Ho scoperto questi ritiri per un passaparola fattomi da un’amica. Il mio cuore desiderava avere un momento di ritiro con il Signore, ma non potevo immaginare quanto altro mi potesse regalare.
Appena arrivi al convento di San Damiano ti accorgi della particolarità della sua posizione. E’ appena sopra la cittadina, così da risultare distaccato da essa, ma allo stesso tempo totalmente parte della vita del paese. Così ci si sente a partecipare ai ritiri dalle suore Clarisse di Borgo Valsugana, si è lontani dalle frustrazioni e dai ritmi frenetici della quotidianità, ma perfettamente connessi con la propria vita. Questo perché i ritiri non sono pensati solamente per avere un momento di stacco dalla quotidianità, ma piuttosto per farsi trasformare da un ascolto attento della voce Dio che, grazie al silenzio e alla preghiera, può finalmente farsi ascoltare chiaramente.
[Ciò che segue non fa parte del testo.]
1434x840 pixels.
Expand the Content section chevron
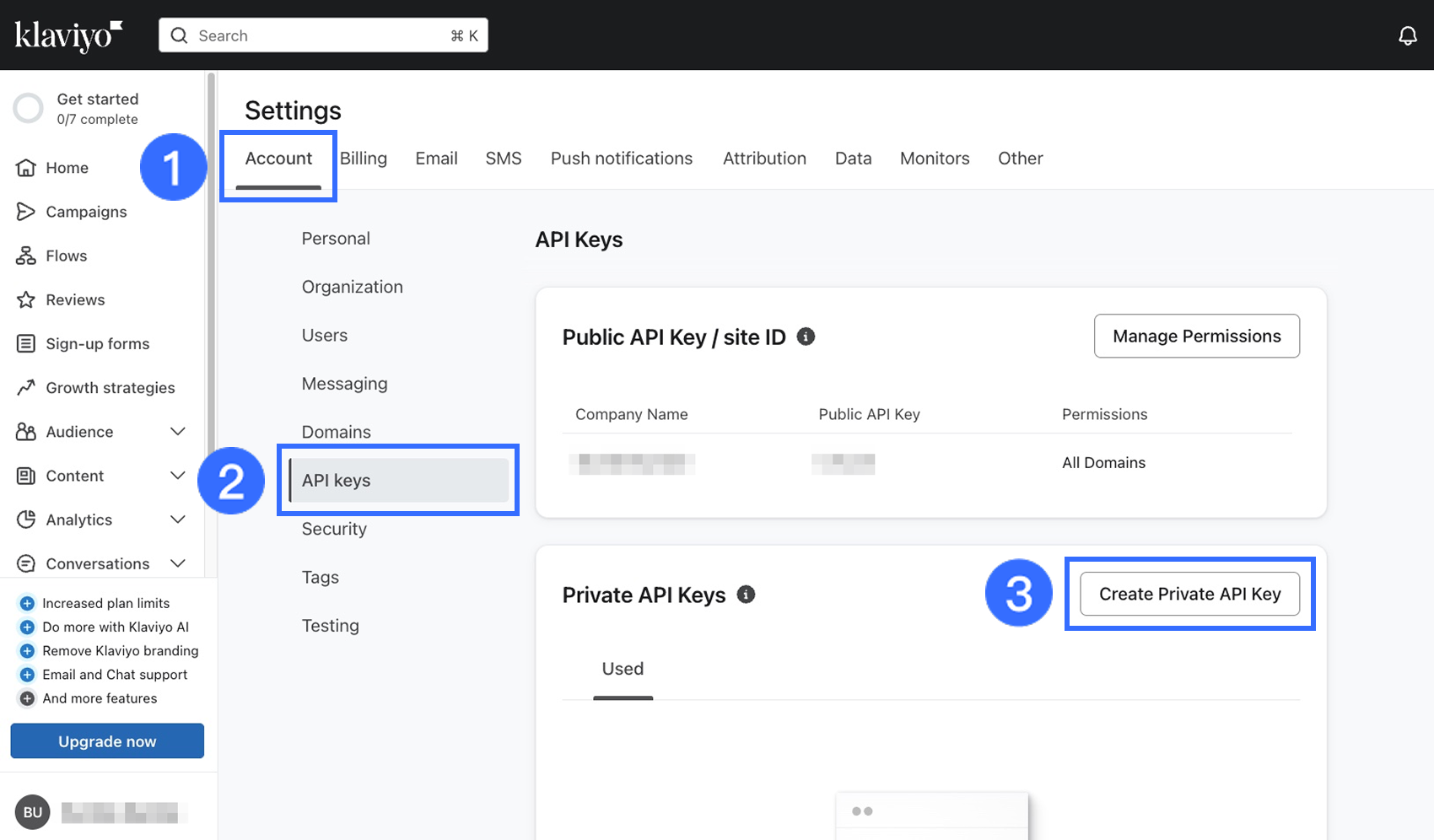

Le catechesi delle sorelle e il loro accompagnamento spirituale ti permettono di guardare alla tua vita con uno sguardo nuovo, di guardarla dall’alto; per poi ri-immergerti nelle tue giornate con la consapevolezza che tu sei più grande dei tuoi pensieri, che Dio è più grande del tuo cuore.
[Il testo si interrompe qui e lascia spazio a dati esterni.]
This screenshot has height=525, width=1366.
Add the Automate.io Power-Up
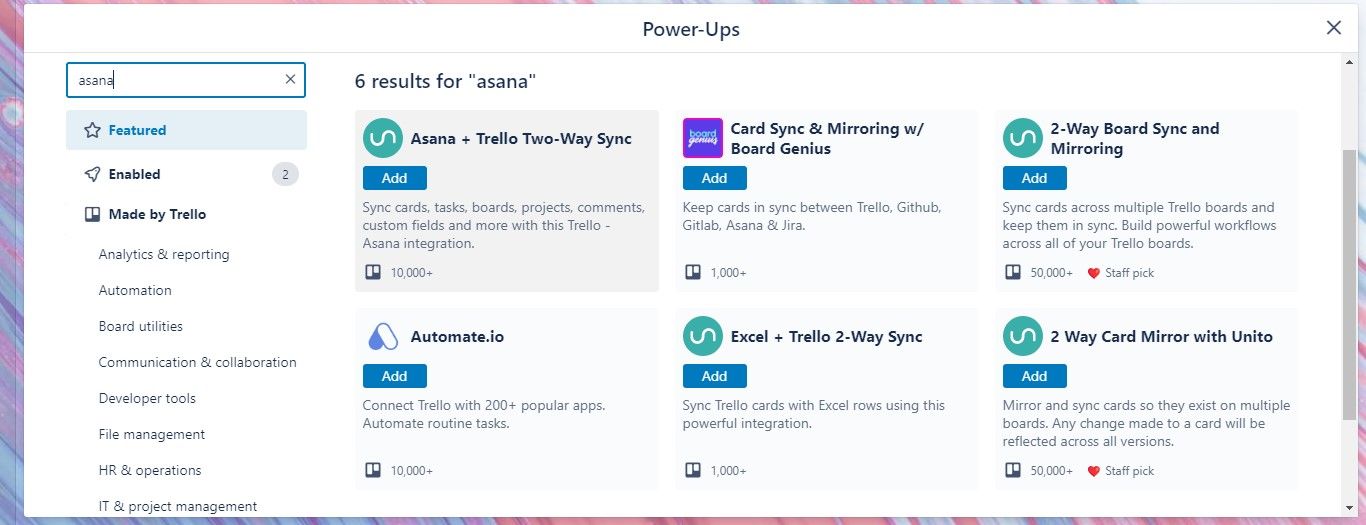coord(394,376)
E per aggiungere grazia su grazia i ritiri non si svolgono solo in solitaria, ma si condivide la foresteria con altre ragazze che partecipano al ritiro. Per me questo è uno degli aspetti più belli del ritiro, perché ti permette di vivere la presenza di Dio nella sua totalità. Ho sempre pensato che fosse più bello vivere un rapporto in solitaria con il Signore, ma dimenticavo che Dio è anche nei fratelli. Questi ritiri hanno rafforzato in me la certezza che Dio ci parla anche attraverso le persone che incontriamo e attraverso le loro storie di vita. E il miracolo dello Spirito sta proprio qui, nell’iniziare il weekend con persone totalmente sconosciute, che nel giro di due giorni diventano persone con cui hai condiviso il tuo intimo e che arricchiscono ed ispirano le tue conversazioni con il Signore. Da questi ritiri sono scaturite amicizie sincere, che proseguono anche oltre alle giornate di ritiro e che sanno proprio di provvidenza.
Considero i ritiri dalle suore Clarisse come una coccola che, attraverso i sorrisi, le premure, gli abbracci e i racconti delle sorelle, il Signore vuole fare ad ognuna di noi giovani ragazze che vogliamo seguirlo.